While they aren’t the first to explore the notion of a formula for “cool”, marketing maverick, Noah Kerner and fashion visionary Gene Pressman, may have the most comprehensive analysis of the elusive subject to date. In their new book Chasing Cool, Kerner and Pressman take the reader on an insightful journey revealing the most fundamental reasons why some brands, companies, gadgets, ideas hit the “cool target”—while others fall drastically short.
Making for a more colorful and poignant chronicle, nearly 100 celebrities and successful “brand-persons” are interviewed and the insight they provide is often simple, sometimes comical, but surprisingly almost always profound. Popular artists, retail chain managers, magazine editors, restaurant and nightclub owners, fashion designers, and more, give personal testimonies on how they are able to “stand out in a cluttered marketplace”. The wealth of examples and opinions provided give the book a “multi-authored” flavor, setting it apart from others in its genre.
Chasing Cool: Standing Out in Today's Cluttered Marketplace
Noah Kerner and Gene Pressman
(Simon and Schuster)
Becoming the “iPod of your industry” (a reference made repeatedly throughout the book) requires more than mimicking a “cool” brand, more than due diligence and an elaborate marketing plan, and contrary to popular belief, more than arriving first on the scene. In fact, one of the more interesting analogies comes from hip hop mogul Russell Simmons who admits being “slow to recognize trends”. When speaking on the success of Def Poetry Jam, Russell states “Spoken word had been around a long time; I didn’t recognize it until it was more popular”. Russell’s show provided the vehicle to deliver it to the masses when “they were ready”. Russell concludes “I didn’t actually start anything from the beginning. I got there just in time”.
The underlying sentiment expressed by the authors and interviewees is that “cool” starts with a feeling, a motivation, a passion, rather than a well devised business plan. “Cool is not about being formulaic”, explains Pressman, former co-CEO of Barneys New York (his grandfather, Barney Pressman, founded the department store in 1923). “It’s a very organic thing”, he attests. And while he is careful not to suggest that there is a “formula for cool”, he rambles off essential qualities like the ingredients of a tried-and-true recipe: “authenticity, passion, spontaneity, willingness to take risks ...”

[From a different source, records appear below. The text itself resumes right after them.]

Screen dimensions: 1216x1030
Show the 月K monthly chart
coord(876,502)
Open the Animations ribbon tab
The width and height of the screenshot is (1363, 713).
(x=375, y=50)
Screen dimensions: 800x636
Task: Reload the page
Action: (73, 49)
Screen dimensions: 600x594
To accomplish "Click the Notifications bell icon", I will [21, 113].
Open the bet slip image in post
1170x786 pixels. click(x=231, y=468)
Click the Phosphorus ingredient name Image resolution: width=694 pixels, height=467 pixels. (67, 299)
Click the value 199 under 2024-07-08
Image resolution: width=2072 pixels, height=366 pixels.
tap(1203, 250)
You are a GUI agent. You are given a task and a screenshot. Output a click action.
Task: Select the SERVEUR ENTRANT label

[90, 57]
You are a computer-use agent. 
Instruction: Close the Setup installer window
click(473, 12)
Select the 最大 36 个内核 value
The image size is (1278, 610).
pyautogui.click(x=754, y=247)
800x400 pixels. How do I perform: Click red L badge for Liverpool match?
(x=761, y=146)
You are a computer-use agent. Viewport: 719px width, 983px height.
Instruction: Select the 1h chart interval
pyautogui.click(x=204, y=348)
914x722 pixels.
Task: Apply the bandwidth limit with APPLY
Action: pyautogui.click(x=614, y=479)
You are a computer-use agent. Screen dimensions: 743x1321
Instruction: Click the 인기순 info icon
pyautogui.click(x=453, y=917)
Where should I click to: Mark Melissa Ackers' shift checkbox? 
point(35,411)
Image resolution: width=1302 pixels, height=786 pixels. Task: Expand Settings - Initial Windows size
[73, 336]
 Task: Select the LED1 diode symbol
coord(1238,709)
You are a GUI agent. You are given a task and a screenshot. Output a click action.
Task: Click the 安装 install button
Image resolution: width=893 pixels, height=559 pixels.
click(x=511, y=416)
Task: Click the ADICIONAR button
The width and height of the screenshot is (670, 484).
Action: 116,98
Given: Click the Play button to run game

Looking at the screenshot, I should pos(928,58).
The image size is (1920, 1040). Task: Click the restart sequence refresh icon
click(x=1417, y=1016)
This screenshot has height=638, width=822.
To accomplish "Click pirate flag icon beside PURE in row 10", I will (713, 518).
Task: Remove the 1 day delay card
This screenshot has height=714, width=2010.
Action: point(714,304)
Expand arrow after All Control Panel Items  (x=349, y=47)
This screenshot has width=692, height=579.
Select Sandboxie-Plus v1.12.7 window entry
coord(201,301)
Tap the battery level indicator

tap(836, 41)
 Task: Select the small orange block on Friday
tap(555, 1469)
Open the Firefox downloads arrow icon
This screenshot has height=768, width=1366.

Amy Sacco, owner of New York City’s uber-chic Bungalow 8 nightclub, explains that “brand value is the most important currency today”. It’s why she chooses not to subscribe to the “VIP Table / Bottle Service” offered “for a price” by most of her competitors. “You can not buy into my place” she proudly affirms. The type of exclusivity and respect birthed by staying true to her personal vision for the brand is what has allowed Sacco to stay relevant in an oversaturated market.
Yet another testament to the importance of maintaining brand value is demonstrated in the comparison of Tommy Hilfiger and Ralph Lauren. The book illustrates in detail how Ralph Lauren has been able to maintain relevance in the retail clothing industry by staying true to the brand’s vision, while Tommy Hilfiger, by chasing market trends, lost brand value and, subsequently, relevance.
Chasing Cool emphasizes how long term relevance trumps preoccupation with fleeting trends. “I love looking at trend reports because then I know exactly what I shouldn’t be doing,” declares John Demsey, group president, Estee Lauder, MAC Cosmetics, Prescriptives, Sean John, and Tom Ford Beauty. The authors, as well as nearly every field expert questioned in the book, echo Demsey’s opinion on foregoing trends. In fact, despite a multitude of different backgrounds, there are obvious universal patterns and characteristics shared by the accomplished. The book points these similarities out and even offers solid advice to struggling companies on how to increase brand value without breaking the bank.
Whether a marketing student in search of ideas for the next project, an innovator looking to launch a unique and relevant product—even an industry insider aspiring to bring new light to an old brand, Chasing Cool is well worth the read, if only for inspiration. The black and white matte style photos emblazoned with noteworthy “cool quotes” sprinkled throughout the book makes thumbing through an amusing treat as well.